The diagram shows a pyramid standing on a cuboid. The dimensions of the cuboid are 4m by 3m by 2m and the slant edge of the pyramid is 5m. Calculet the volume of the shape.
(b) The 2nd, 3rd and 4th terms of an A.P are x - 2, 5 and x + 2 respectively. Calculate the value of x.
(a) Volume of the solid (pyramid on a cuboid).
From the diagram the cuboid has base \(4\text{ m} \times 3\text{ m}\) and height \(2\text{ m}\); the pyramid stands on the top \(4\text{ m} \times 3\text{ m}\) face and has a slant edge (apex to base corner) of \(5\text{ m}\).
Volume of the cuboid:
\[V_{\text{cuboid}} = 4 \times 3 \times 2 = 24 \text{ m}^3\]
Height of the pyramid. The apex is above the centre of the rectangular base. The distance from the centre to a base corner is half the diagonal of the \(4 \times 3\) rectangle:
\[\text{diagonal} = \sqrt{4^2 + 3^2} = \sqrt{25} = 5 \text{ m}, \qquad \text{half-diagonal} = \tfrac{5}{2} = 2.5 \text{ m}\]

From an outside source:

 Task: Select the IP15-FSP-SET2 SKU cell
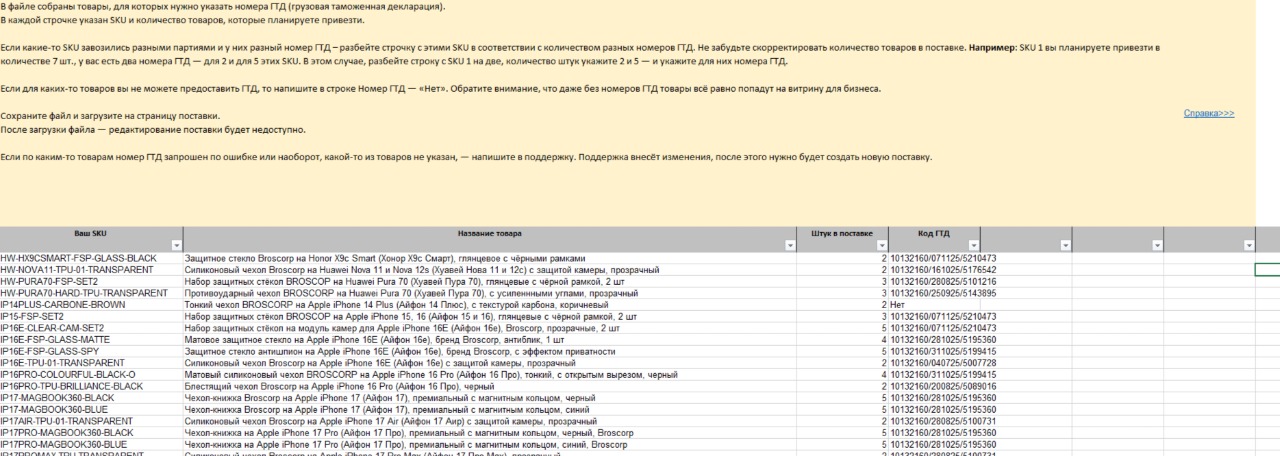point(92,316)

Using the right triangle (height, half-diagonal, slant edge):
\[h = \sqrt{5^2 - 2.5^2} = \sqrt{25 - 6.25} = \sqrt{18.75} \approx 4.330 \text{ m}\]
Volume of the pyramid:
\[V_{\text{pyramid}} = \tfrac{1}{3} \times (4 \times 3) \times h = \tfrac{1}{3} \times 12 \times 4.330 = 17.32 \text{ m}^3\]
Total volume of the shape:
\[V = 24 + 17.32 = 41.32 \text{ m}^3\]
Total volume \(\approx 41.32\text{ m}^3\) (to 2 d.p.).
(b) Value of x in the A.P.
The 2nd, 3rd and 4th terms are \(x-2\), \(5\) and \(x+2\). In an A.P. the difference between successive terms is constant, so the middle term equals the average of its neighbours (equivalently, consecutive differences are equal):
\[5 - (x-2) = (x+2) - 5\]\[7 - x = x - 3\]\[10 = 2x \quad\Rightarrow\quad x = 5\]
x = 5. (Check: terms are \(3, 5, 7\), common difference \(2\).)